When my favourite author was finishing off her UK tour in Bath, I proposed the idea of a day trip becoming a weekend break for which the city was the perfect host.
To avoid the Clean Air Zone charges, parking worries, and trouble navigating the city centre, we used the Lansdown park-and-ride service. There were plenty of spaces and buses arrived every 15 minutes to take you into the centre. By midday, after an hour and a half drive, my mum and I were standing in the middle of Bath ready to explore.
The first place we visited was the Abbey which was free to enter though a small donation is appreciated. The staff were very friendly and we were given a little map which briefly explained what to see. There was more information at each of the stations allowing us to learn the history of the Abbey and of Bath. While the whole Abbey was beautiful and well looked after, for me, the most breath-taking part was the East Window which tells the story of Jesus’ life from birth to Resurrection in vivid colours. Bath, East Window which tells the story of Jesus’ life.
We then wandered Bath visiting Pulteney Bridge, exploring the market, and more generally trying t0 find our bearings in the busy city.
In the afternoon after sufficient wandering, we checked into a Travelodge a 15-minute walk from the city centre. It was a nice respite from the busy streets and gave myself and my mum a few hours to relax before the event in the evening which inspired the whole trip.
Saturday evening, I attended the talk and book signing of fantasy author R.F Kuang which was hosted by the independent bookstore Mr B’s Emporium at Saint Swithin’s Church. The church already has literary ties by being the place where Jane Austen’s parents married and her father was later buried. Mr B’s staff were patient and welcoming, offering sweets while we queued for the signing. This sentiment carried forward to the following day when we went to the bookshop itself which had a cosy atmosphere and a large repertoire of books, both popular and more obscure.
Sunday morning mum and I wandered around the shops. We bought some delicious fudge (which, as I write this not even a week after the trip, is very nearly finished!) and checked out a range of high-street shops as well as smaller independent shops.

....

WORK INSTRUCTION:
In the account of the weekend in Bath above, which park-and-ride service was used to reach the city center?

ENTRIES PROVIDED:
....

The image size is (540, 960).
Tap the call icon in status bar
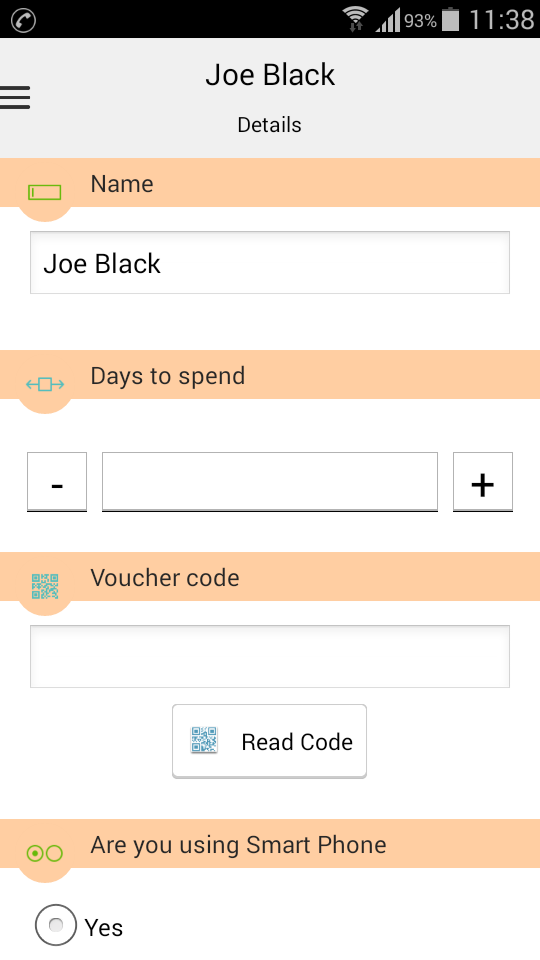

....

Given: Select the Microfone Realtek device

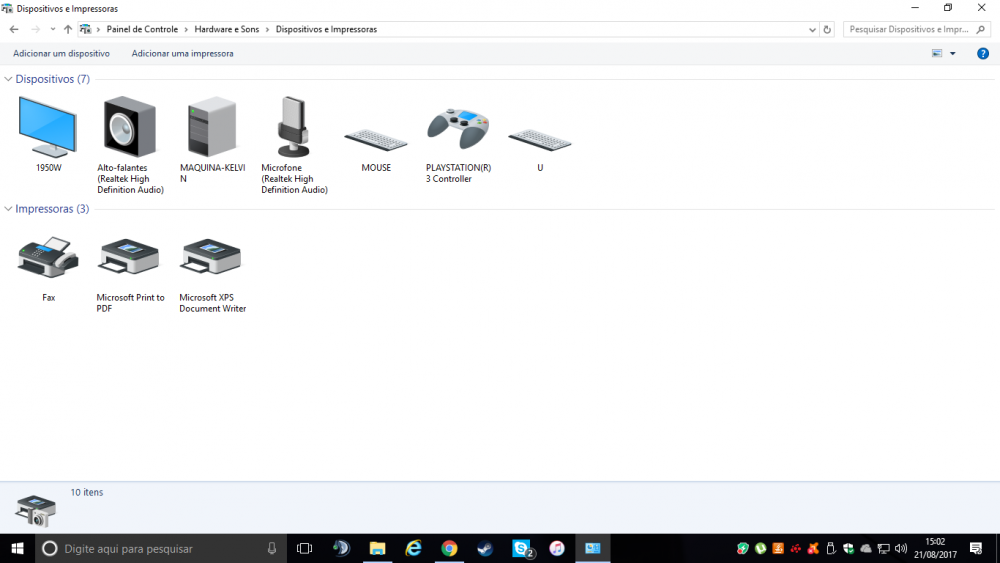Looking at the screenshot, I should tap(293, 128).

....

RESULT:
The Lansdown park-and-ride service.